Of the 10 “little things,” my husband and I are guilty of eight, habitually. The tagline warns that these expenses blow thousands of dollars per year, and I wince, recalling our daily conversations about bank account conservation. Somehow, we attribute the fact that we are bleeding money to other unnecessary purchases, when MSN Money tactfully points out the real unnoticed “money traps.” Now I feel obligated to heed this warning, thus heightening my feelings of deprivation.

What makes the list? At number one, coffee. Seeing as how I opened this post talking about my morning java, I think it’s obvious that it’s one of my expenditures. This one is justifiable, though, as I cannot effectively start my day with a glass of water, and even if milk was caffeinated, it costs over $4 a gallon. It’s not like I buy gourmet blends or a Venti at Starbucks, which is what the article is really focused on. I’ll just have to make adjustments elsewhere. I’m not giving up my cup o’ joe.

Number two: Cigarettes. Okay, I know they’re $4 a pack and that they kill you, but what goes better with a cup of coffee in the morning? My husband has an alternate tobacco habit that also strains our budget, and he’s not keen on quitting either. Yes, we should kick the butts, thereby extending our lives and our dollars. I’ll put a check next to this one and go spend $45 on nicotine replacement aids.

Coming in at number three: Alcohol. Maybe we’d be better off if it was against our religion. Hubby’s the one breaking the bank on this one, sampling a different six-pack every other day. I think he’s aiming to be a connoisseur of the microbrews. Personally, I prefer a glass of wine with dinner. Moderation is key, and most of the time we are able to keep that in perspective. When the girls spend the night away from home, though, all bets are off. Since the article assumes the beverages are being purchased from a bar, and that we require hoity cocktails prepared by a “mixologist” who expects a tip, our purchases obviously don’t count. Most of our imbibing is done at home, with our own bottle opener and martini shaker.

The next expense on the list has made the headlines a lot lately: Bottled water. I agree with conservationists and global warming alarmists on this one. It is wasteful to buy a 20-ounce bottled water from the convenience store when you can tote your own tap water, which is really the same quality, in a reusable container. I almost never buy bottled water at the gas station. I usually buy a 20-ounce Coke, and my husband purchases at least two Mountain Dews a day. MSN Money wasn’t talking about that, so this expense doesn’t apply, right?
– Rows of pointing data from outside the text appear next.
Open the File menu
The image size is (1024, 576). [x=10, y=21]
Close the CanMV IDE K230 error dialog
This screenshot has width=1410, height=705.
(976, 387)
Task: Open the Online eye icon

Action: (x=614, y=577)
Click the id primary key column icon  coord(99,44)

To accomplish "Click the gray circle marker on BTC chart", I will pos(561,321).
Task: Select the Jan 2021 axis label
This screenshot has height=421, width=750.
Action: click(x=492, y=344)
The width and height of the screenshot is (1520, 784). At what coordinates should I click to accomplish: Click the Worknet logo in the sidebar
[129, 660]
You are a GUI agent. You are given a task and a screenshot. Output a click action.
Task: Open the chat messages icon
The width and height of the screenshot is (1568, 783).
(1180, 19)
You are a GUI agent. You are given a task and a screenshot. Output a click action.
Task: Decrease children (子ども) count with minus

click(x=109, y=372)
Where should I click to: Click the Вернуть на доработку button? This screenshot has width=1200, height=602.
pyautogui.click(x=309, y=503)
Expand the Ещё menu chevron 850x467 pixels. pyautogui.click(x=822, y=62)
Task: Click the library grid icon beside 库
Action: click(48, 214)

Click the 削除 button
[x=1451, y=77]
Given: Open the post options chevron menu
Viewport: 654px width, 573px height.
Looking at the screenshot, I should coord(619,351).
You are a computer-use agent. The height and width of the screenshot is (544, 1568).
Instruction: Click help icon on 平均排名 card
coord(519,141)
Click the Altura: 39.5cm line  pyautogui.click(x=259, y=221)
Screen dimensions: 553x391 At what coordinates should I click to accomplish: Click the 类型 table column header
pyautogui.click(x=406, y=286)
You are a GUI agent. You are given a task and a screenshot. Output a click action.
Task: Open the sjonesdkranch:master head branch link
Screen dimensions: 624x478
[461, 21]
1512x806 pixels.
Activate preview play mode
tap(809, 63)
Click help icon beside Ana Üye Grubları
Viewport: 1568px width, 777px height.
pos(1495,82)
Finally! Number five is manicures, and I haven’t one in two years. The article estimates over $1,000 a year for weekly manicures, so I can count that money saved. I’m no princess. We avoid spending for number six, car washes, as well. That’s what rain is for. We only pay for those when the vehicles are so dirty that they’re embarrassing, or when some fool writes, “Wash me” on the tailgate.

Numbers seven and eight are weekday lunches out and vending machine purchases, respectively. While I am unemployed, I have refrained from those purchases. Of course, that savings is more than offset by my lack of income, so I don’t know if that’s saying much. Hubby still shells out for both, though he buys fast food and honey buns, and we all know that foods laden with trans fats and empty calories are far cheaper than real nutrition.

MSN gets self-righteous with its number nine pick: Credit card interest. Of course we pay exorbitant charges; if we were good at earning and saving we wouldn’t be reading this article. Short of filing bankruptcy, which would forever feed my Catholic guilt, we can’t do much about that loss at the time. If we don’t make the payments the credit companies would probably repo our kids.

The last item is the most hurtful, but it also allows me a solid “I told you” to my husband. Apparently many well-meaning people fork over high monthly charges for unused gym memberships. In an effort to boost the well-being of our family, my husband signed his life away, committing to a one-year contract with a local “health and wellness” club. At nearly twice the monthly charge estimated in the MSN Money article, we throw money away every month we don’t use the membership. I’ve never been at all and I think my husband has been twice. The saddest part is that his company reimburses over half of the membership fee if he goes just eight times a month. But we are lazy bums, just like I reminded my husband before he signed up.

This would be the part of the post where I sum up the moral of the story. Unfortunately, I’m too preoccupied with how bad my nails look. Don’t despair, I’ll go outside with my coffee, smoke a cigarette and think about it. I’m sure it will come to me.